Open Access

Thomas Schlechte, Ralf Borndörfer

• Technical restrictions and challenging details let railway traffic become one of the most complex transportation systems. Routing trains in a conflict-free way through a track network is one of the basic scheduling problems for any railway company. This article focuses on a robust extension of this problem, also known as train timetabling problem (TTP), which consists in finding a schedule, a conflict free set of train routes, of maximum value for a given railway network. However, timetables are not only required to be profitable. Railway companies are also interested in reliable and robust solutions.
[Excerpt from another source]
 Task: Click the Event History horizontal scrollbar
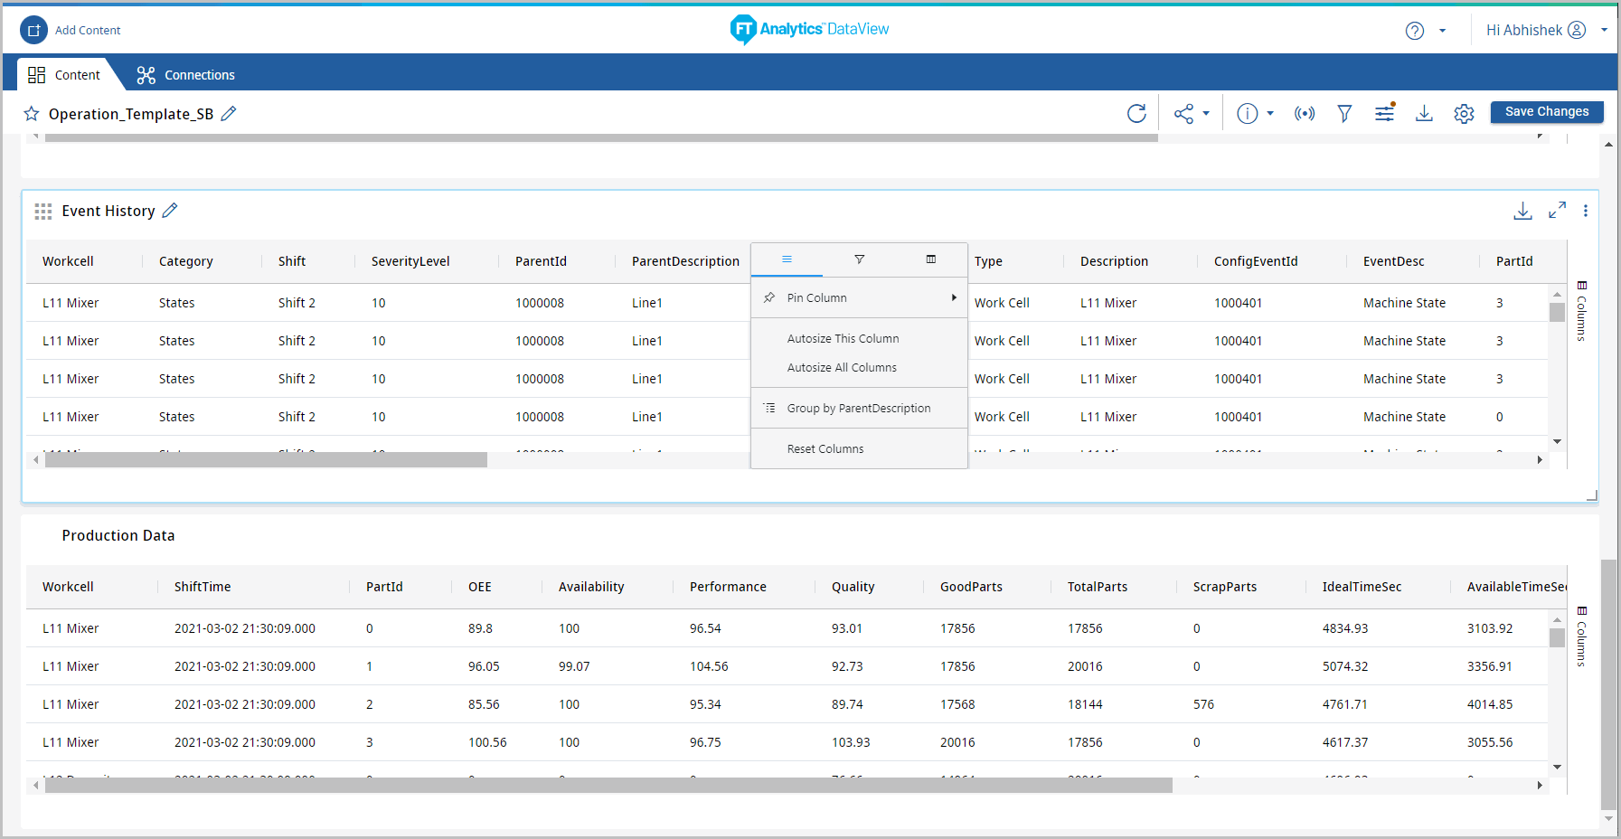266,460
Intuitively, we expect a more robust track allocation to be one where disruptions arising from delays are less likely to be propagated causing delays of subsequent trains. This trade-off between an efficient use of railway infrastructure and the prospects of recovery leads us to a bi-criteria optimization approach. On the one hand we want to maximize the profit of a schedule, that is more or less to maximize the number of feasible routed trains. On the other hand if two trains are scheduled as tight as possible after each other it is clear that a delay of the first one always affects the subsequent train. We present extensions of the integer programming formulation in [BorndoerferSchlechte2007] for solving (TTP). These models can incorporate both aspects, because of the additional track configuration variables. We discuss how these variables can directly be used to measure a certain type of robustness of a timetable. For these models which can be solved by column generation techniques, we propose so-called scalarization techniques, see [Ehrgott2005], to determine efficient solutions. Here, an efficient solution is one which does not allow any improvement in profit and robustness at the same time. We prove that the LP-relaxation of the (TTP) including an additional $\epsilon$-constraint remains solvable in polynomial time. Finally, we present some preliminary results on macroscopic real-world data of a part of the German long distance railway network.